Reagents: Expressing and Composing Fine-grained Concurrency

Reagents: Expressing and Composing Fine-grained Concurrency, by Aaron Turon:

Efficient communication and synchronization is crucial for finegrained parallelism. Libraries providing such features, while indispensable, are difficult to write, and often cannot be tailored or composed to meet the needs of specific users. We introduce reagents, a set of combinators for concisely expressing concurrency algorithms. Reagents scale as well as their hand-coded counterparts, while providing the composability existing libraries lack.

This is a pretty neat approach to writing concurrent code, which lies somewhere between manually implementing low-level concurrent algorithms and STM. Concurrent algorithms are expressed and composed semi-naively, and Reagents automates the retries for you in case of thread interference (for transient failure of CAS updates), or they block waiting for input from another thread (in case of permanent failure where no input is available).

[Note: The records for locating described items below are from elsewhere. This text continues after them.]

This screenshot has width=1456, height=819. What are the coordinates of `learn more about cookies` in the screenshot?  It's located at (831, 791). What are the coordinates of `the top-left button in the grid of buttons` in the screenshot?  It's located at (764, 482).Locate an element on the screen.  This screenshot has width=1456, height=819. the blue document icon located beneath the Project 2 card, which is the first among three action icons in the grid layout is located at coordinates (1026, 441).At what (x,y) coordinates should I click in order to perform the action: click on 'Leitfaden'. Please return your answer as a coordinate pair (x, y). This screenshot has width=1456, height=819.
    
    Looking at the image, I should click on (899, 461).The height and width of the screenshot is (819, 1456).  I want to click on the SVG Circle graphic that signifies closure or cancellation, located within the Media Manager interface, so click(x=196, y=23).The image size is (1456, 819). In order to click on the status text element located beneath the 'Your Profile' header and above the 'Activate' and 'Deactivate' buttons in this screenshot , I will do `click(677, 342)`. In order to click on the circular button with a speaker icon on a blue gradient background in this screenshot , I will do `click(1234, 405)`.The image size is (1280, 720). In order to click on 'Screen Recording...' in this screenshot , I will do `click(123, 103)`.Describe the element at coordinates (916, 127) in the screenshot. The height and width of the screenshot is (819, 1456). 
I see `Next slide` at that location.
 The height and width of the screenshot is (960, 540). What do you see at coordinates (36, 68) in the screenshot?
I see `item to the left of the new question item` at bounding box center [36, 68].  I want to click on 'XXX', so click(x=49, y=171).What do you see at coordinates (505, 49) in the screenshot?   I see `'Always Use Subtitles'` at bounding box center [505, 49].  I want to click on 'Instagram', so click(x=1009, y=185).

The core seems to be k-CAS with synchronous communication between threads to coordinate reactions on shared state. The properties seem rather nice, as Aaron describes:

When used in isolation, reagents are guaranteed to perform only the CASes that the hand-written algorithm would, so they introduce no overhead on shared-memory operations; by recoding an algorithm use reagents, you lose nothing. Yet unlike hand-written algorithms, reagents can be composed using choice, tailored with new blocking behavior, or combined into larger atomic blocks.

The benchmarks in section 6 look promising. This appears to be work towards Aaron's thesis which provides many more details.

Comment viewing options

Select your preferred way to display the comments and click "Save settings" to activate your changes.

Looks promising!

I quite enjoyed this paper. The primitive combinators make a whole heck of a lot of sense and the resulting example code is clear and concise.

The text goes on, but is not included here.